Adjustment and anchoring

Finally, it is useful to remember we are bad at assessing risks and nothing illustrates this more than the way we anchor and adjust our estimates. The experiment that best highlights this involves two groups of students. One group is asked to estimate the answer for:

1 x 2 x 3 x 4 x 5 x 6 x 7 x 8

The other estimates the answer for:

8 x 7 x 6 x 5 x 4 x 3 x 2 x 1

Kahneman and Tversky hypothesised that adjustments we make quickly when estimating are typically too low, so the resulting guess will be lower than the real answer. Furthermore, because the result of calculating an estimate is based on a starting point, which is established in the first few steps of making an estimate, estimates will be higher in the descending sequence than the ascending sequence. This is because the descending sequence, anchored by a higher starting point, should give a higher ‘estimate.’ The results of Kahneman and Tversky’s experiment confirmed both predictions. “The median estimate for the ascending sequence was 512, while the median estimate for the descending sequence was 2,250. The correct answer is 40,320.”

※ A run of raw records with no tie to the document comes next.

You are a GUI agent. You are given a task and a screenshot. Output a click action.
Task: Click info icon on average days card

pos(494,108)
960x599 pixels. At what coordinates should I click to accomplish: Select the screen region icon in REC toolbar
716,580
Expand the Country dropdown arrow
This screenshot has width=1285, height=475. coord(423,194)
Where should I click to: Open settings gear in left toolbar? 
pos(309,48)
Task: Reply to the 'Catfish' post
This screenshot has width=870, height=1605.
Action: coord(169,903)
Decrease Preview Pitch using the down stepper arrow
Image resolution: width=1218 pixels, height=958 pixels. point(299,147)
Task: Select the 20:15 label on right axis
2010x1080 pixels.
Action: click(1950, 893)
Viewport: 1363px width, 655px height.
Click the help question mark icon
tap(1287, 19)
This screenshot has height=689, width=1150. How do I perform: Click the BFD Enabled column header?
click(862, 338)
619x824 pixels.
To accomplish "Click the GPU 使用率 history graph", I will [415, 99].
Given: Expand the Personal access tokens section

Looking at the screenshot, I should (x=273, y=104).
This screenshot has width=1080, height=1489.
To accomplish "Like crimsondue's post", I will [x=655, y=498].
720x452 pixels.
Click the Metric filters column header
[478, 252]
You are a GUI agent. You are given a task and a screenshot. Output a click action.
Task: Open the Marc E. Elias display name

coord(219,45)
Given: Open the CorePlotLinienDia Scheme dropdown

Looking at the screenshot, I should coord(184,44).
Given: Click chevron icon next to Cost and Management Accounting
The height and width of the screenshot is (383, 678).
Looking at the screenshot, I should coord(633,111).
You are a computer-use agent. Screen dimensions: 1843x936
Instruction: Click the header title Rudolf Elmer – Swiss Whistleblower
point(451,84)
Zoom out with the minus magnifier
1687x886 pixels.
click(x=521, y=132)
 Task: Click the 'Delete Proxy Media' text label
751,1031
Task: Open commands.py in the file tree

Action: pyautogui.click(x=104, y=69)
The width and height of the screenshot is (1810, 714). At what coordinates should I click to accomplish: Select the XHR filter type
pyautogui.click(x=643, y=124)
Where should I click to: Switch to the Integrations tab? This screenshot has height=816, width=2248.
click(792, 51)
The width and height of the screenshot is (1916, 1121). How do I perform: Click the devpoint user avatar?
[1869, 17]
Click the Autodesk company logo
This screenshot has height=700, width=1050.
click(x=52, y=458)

As investors, we may have been anchored by the horrific pictures coming out of the Middle East. The estimation of the impact on the price of oil, for example, may have been overestimated.

The lesson from the current crisis

Kahneman and Tversky’s proved we are poor decision-makers when faced with uncertainty. In markets and geopolitics, uncertainty is the only constant. Successful long-term investors survive short-term volatility by sticking to investment principles that have withstood the tests of time. For portfolios, this may include better diversification. For equities, investing in profitable companies with strong balance sheets and stable earnings has historically given resilience to portfolios. But it’s important to stay the course. We think 2022 and 2023 could become a case study in the rationale for looking beyond the positive and negative commentary and concentrating on long-term goals.

Published: 08 November 2023


Any views expressed are opinions of the author at the time of writing and is not a recommendation to act.